— READING PASSAGE —
>>

Full Circle - John Mac Master by Wah Keung Chan
/ September 3, 2003
Version française...
"You have a lot more voice than you know about," said
Lotfi Mansouri, then general director of the Canadian Opera Company, to Canadian
John Mac Master in 1985. Ten years later, when Mac Master next auditioned,
Mansouri hired him for the San Francisco Opera, and a new Canadian dramatic
tenor was launched to join the ranks of Ben Heppner and Richard
Margison.
With Mansouri's counselling,
in 1986 Mac Master decided to move to New York for a few months and ended up
staying 11 years, working as a Cantor and associate music director at the church
of St. John the Baptist. Throughout that period Mac Master kept studying,
auditioning and performing. It was there Mac Master met his wife while she was
visiting New York. "We celebrated our 10th anniversary this summer. She is a
singer and artist in her soul so she understands what I am trying to do. I don't
sing because it is fun, I sing because I'm an artist and I believe I'm changing
the world as much as I can by touching people on themes of love, happiness and
pain, and I believe that is a vocation that's worthy of a life's work. The life
of an artist, a performer is difficult. We don't have that stress as a
couple.

<<

— DATASET RECORDS —
>>

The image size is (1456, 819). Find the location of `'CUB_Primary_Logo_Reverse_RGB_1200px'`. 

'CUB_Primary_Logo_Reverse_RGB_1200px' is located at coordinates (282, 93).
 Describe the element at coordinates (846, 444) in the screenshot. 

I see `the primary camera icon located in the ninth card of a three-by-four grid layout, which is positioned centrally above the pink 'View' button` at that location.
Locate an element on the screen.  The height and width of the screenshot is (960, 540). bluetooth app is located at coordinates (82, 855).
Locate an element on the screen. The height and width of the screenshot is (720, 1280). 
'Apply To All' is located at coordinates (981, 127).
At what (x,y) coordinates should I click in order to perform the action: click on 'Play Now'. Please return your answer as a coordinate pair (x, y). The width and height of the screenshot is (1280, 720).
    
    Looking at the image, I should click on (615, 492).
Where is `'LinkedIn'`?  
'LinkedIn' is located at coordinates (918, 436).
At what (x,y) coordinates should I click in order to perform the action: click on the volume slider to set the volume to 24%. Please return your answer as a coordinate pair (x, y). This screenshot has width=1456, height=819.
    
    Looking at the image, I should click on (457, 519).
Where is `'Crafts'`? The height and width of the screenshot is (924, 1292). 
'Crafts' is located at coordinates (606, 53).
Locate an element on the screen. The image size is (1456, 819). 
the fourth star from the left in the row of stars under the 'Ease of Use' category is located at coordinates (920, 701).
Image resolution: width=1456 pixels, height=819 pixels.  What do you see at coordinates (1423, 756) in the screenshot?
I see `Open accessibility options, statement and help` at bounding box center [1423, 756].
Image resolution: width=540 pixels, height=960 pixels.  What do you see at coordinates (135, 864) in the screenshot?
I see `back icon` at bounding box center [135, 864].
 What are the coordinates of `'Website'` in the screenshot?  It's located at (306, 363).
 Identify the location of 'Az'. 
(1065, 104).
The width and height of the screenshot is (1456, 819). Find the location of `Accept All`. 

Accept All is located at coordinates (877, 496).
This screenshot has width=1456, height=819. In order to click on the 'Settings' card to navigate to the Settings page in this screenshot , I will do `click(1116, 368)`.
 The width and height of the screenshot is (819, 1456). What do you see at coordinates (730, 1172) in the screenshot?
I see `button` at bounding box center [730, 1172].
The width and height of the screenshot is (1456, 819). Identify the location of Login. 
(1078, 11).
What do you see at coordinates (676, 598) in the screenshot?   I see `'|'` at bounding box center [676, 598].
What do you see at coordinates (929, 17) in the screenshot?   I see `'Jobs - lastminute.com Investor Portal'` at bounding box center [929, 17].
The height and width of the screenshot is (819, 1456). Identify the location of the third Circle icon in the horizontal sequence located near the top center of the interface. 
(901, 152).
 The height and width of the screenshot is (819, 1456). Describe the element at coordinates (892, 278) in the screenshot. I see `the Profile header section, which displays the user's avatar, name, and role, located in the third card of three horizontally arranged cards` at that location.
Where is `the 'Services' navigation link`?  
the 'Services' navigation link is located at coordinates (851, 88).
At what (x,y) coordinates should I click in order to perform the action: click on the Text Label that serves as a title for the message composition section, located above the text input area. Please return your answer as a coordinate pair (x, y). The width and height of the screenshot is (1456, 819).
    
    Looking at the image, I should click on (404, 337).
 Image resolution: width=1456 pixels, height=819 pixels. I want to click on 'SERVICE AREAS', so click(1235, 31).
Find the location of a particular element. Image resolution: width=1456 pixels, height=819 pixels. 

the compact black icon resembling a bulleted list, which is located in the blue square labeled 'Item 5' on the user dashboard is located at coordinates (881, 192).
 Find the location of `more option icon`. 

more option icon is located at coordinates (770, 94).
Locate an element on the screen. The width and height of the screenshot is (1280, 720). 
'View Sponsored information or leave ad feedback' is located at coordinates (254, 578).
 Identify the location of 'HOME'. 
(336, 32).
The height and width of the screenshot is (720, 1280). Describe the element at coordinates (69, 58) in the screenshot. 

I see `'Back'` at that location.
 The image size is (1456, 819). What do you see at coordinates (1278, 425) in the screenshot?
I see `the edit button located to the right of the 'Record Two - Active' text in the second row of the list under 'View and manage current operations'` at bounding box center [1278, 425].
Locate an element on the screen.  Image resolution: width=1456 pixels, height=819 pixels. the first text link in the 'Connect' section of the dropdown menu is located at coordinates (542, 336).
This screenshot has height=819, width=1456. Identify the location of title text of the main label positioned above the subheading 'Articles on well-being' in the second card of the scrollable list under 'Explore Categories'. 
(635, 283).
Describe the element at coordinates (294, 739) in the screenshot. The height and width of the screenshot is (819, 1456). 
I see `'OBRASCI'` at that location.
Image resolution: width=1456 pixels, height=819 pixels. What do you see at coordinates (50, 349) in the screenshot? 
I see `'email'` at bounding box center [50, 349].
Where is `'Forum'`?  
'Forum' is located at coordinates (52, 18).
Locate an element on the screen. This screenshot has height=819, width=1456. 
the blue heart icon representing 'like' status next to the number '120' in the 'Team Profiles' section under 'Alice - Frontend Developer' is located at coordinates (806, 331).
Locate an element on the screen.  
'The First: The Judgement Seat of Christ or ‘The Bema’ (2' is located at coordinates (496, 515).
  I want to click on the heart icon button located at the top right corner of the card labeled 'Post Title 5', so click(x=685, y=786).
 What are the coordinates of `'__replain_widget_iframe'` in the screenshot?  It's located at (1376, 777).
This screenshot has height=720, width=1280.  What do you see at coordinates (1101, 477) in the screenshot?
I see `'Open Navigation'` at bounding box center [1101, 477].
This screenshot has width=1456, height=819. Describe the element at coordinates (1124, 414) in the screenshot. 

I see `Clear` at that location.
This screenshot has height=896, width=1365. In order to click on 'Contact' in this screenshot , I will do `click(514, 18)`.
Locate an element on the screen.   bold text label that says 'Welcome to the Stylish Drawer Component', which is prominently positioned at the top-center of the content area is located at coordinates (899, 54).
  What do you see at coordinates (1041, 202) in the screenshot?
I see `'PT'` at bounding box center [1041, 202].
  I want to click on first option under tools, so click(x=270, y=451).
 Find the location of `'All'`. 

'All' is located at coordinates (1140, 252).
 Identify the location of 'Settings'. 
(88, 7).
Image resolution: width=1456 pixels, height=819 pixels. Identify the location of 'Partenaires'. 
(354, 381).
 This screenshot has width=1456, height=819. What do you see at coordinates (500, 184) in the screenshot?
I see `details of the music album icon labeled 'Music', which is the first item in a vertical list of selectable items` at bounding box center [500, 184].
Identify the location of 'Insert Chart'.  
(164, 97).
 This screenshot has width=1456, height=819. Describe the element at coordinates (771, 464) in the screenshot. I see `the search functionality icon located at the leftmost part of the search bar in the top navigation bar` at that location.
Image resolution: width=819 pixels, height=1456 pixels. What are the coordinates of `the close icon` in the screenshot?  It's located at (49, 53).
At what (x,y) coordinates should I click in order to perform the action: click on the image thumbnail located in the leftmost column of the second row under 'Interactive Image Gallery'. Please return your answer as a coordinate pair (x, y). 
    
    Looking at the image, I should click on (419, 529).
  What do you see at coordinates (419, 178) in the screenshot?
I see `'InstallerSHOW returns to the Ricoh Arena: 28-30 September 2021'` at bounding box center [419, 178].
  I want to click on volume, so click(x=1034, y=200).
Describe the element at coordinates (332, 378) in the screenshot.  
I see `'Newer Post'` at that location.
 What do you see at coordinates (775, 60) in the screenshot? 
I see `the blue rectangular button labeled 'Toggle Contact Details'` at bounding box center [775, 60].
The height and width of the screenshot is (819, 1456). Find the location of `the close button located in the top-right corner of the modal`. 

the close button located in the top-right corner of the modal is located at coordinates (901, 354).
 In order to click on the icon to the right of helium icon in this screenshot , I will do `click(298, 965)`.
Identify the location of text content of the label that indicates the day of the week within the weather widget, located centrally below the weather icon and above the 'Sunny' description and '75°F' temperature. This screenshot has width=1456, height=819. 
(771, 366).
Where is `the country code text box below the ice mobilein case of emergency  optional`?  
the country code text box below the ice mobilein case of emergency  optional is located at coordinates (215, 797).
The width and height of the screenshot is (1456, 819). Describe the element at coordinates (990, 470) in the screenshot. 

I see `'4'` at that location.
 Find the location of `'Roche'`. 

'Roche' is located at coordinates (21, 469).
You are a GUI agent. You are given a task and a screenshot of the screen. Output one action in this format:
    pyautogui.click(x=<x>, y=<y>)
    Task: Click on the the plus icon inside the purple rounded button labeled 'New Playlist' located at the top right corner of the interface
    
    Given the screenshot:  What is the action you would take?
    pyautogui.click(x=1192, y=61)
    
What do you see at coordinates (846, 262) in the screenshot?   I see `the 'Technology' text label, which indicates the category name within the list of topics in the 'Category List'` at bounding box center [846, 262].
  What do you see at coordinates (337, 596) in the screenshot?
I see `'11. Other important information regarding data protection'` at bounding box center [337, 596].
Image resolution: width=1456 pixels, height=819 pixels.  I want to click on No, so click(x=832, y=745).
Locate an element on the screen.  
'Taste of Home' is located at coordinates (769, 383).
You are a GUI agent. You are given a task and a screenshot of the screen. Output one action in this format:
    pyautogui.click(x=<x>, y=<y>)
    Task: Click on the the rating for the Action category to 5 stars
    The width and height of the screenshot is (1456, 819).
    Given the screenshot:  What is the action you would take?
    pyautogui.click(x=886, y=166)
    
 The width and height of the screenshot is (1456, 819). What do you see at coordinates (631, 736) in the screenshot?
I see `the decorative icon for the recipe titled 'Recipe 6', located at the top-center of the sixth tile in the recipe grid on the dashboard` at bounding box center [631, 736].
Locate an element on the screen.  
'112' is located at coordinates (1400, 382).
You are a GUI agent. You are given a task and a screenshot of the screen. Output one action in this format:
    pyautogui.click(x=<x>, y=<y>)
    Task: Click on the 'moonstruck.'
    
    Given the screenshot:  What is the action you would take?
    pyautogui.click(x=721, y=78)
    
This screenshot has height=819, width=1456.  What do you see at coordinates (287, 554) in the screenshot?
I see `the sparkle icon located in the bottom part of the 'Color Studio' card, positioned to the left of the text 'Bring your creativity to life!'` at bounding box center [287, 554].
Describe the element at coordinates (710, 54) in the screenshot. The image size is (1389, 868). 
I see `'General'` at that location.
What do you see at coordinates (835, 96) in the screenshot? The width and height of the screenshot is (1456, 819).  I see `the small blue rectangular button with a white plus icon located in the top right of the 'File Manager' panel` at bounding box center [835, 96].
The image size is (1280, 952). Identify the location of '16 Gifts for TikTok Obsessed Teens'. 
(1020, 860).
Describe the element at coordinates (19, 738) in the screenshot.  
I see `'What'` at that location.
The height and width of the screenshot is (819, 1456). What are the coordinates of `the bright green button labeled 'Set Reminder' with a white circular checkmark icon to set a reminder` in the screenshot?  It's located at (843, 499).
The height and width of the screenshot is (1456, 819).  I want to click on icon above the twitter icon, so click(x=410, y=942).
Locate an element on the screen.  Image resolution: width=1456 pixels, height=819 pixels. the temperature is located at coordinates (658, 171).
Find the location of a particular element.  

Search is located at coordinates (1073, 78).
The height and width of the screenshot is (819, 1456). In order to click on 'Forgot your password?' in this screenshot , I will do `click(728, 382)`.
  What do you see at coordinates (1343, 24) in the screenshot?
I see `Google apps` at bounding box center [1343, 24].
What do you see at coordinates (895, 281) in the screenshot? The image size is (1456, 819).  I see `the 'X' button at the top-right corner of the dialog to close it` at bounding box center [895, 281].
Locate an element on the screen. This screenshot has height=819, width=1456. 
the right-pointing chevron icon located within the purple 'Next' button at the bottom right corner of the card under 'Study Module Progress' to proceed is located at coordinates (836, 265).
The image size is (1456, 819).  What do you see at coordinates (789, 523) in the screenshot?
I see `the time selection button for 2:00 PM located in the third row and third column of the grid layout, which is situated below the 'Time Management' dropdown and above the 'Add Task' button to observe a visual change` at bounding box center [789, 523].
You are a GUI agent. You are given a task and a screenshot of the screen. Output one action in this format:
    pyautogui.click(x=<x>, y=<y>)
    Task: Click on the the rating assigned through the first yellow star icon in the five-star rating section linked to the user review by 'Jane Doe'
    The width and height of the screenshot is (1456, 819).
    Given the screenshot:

<<

— YOUR TASKS —
[A] List every person named in the profile of John Mac Master, including its author.
[B] Render this sentence from the profile of John Mac Master in French: "Throughout that period Mac Master kept studying, auditioning and performing."
[C] For each statement, say whether the profile of John Mac Master supports it: (i) Mac Master remained in New York for 11 years. (ii) Mansouri hired Mac Master for the Canadian Opera Company. (iii) Mac Master's wife is a singer.

— WORKED SOLUTIONS —
[A]
Wah Keung Chan
Lotfi Mansouri
John Mac Master
Ben Heppner
Richard Margison

[B] Pendant toute cette période, Mac Master a continué d'étudier, de passer des auditions et de se produire sur scène.

[C]
(i) Yes: "ended up staying 11 years"
(ii) No: "Mansouri hired him for the San Francisco Opera"
(iii) Yes: "She is a singer and artist in her soul"